───── TEXT ─────

Jane Goodall
“What can I get for you?” she asked.
“I’ll go with a London Fog.”
“For here or to go?”
“For here.”
I looked the chairs and tables over. There were some comfy, neighborly looking chairs sitting by the back door alongside some windows that were letting in capricious sunlight. I thought about taking one of them, but someone was blogging nearby, and I remembered when I sat in one of those chairs last time, they hadn’t been as comfortable feeling as they looked.
I meandered to the front door; it wasn’t too busy, and there were a couple of spots there that would work. I thought about the bar. It faced a blank wall. There was plenty of room there, but it didn’t feel right.
And then I spied it.
A high table and chairs in a secluded area, not occupied.
Except I still don’t know how to get myself slid up to the table on those highchairs, for sure if you are sitting against the wall and another chair is against you on the other side. But I hopped and skipped it into place, reveling in my spot even if the artwork neighboring my table wasn’t my choice, being more of the abstract kind.
I pulled out this machine, opened it, and about then my London fog arrived, full to the brim in an oversize cup.
She arrived about then, and took a seat at the next table. We smiled at each other, and I thought to myself that if Jane Goodall lived in Kansas, this could be her sitting across from me.

─────

■ **GIVEN PROBLEM**
Reproduce word for word the passage of the coffee shop essay from "I looked the" up to and including "I spied it.". The records that come next are separate material and have no connection to the coffee shop essay.

───── GIVEN RECORDS ─────

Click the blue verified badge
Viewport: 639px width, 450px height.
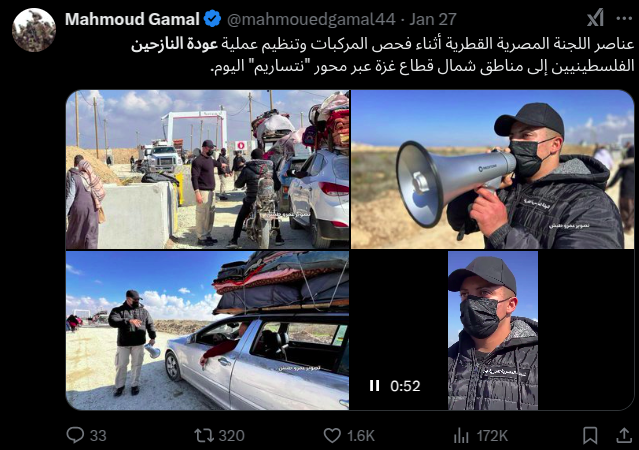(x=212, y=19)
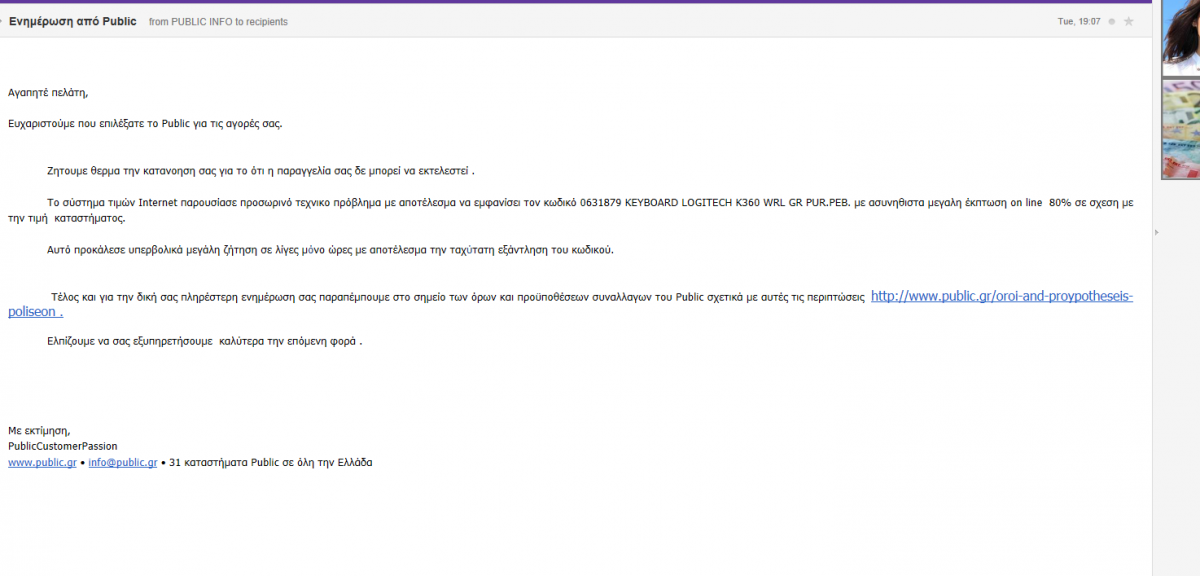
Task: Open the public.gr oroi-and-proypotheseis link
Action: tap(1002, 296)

─────
───── GIVEN RECORDS ─────

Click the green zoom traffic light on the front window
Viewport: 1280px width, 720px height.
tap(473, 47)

─────
───── GIVEN RECORDS ─────

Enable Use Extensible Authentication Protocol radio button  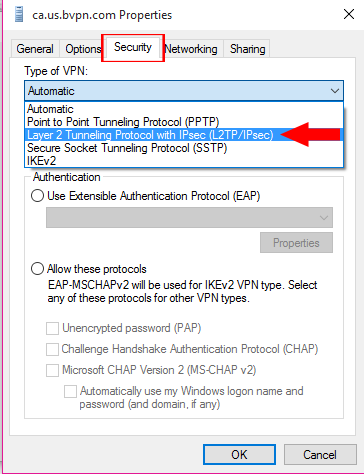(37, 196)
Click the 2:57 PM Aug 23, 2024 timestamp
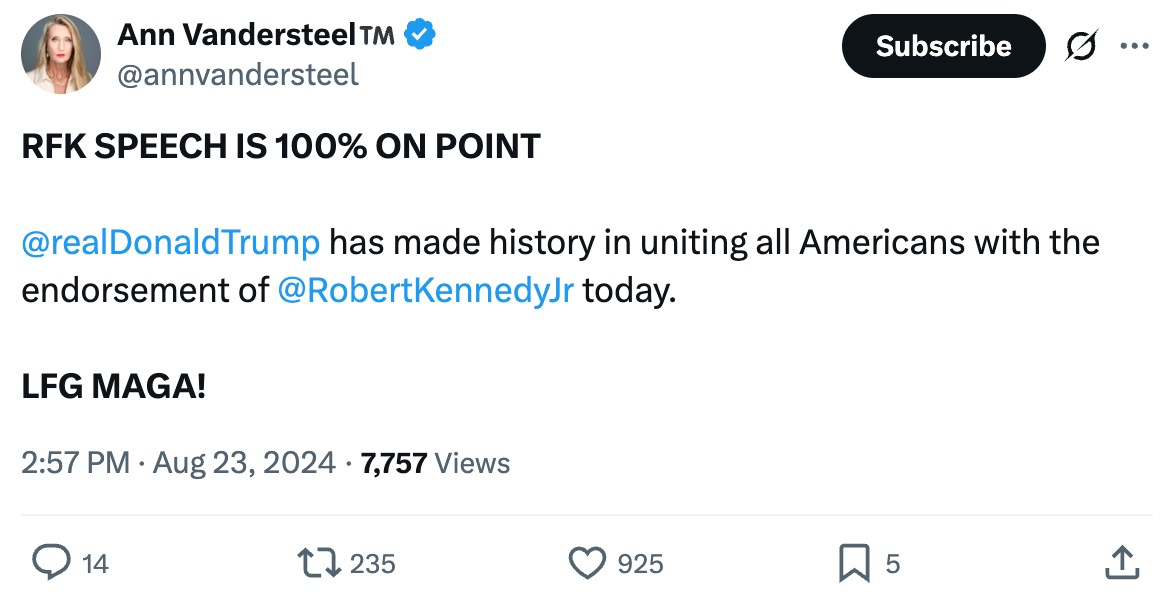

─────

■ **THE RESPONSE**
I looked the chairs and tables over. There were some comfy, neighborly looking chairs sitting by the back door alongside some windows that were letting in capricious sunlight. I thought about taking one of them, but someone was blogging nearby, and I remembered when I sat in one of those chairs last time, they hadn’t been as comfortable feeling as they looked.
I meandered to the front door; it wasn’t too busy, and there were a couple of spots there that would work. I thought about the bar. It faced a blank wall. There was plenty of room there, but it didn’t feel right.
And then I spied it.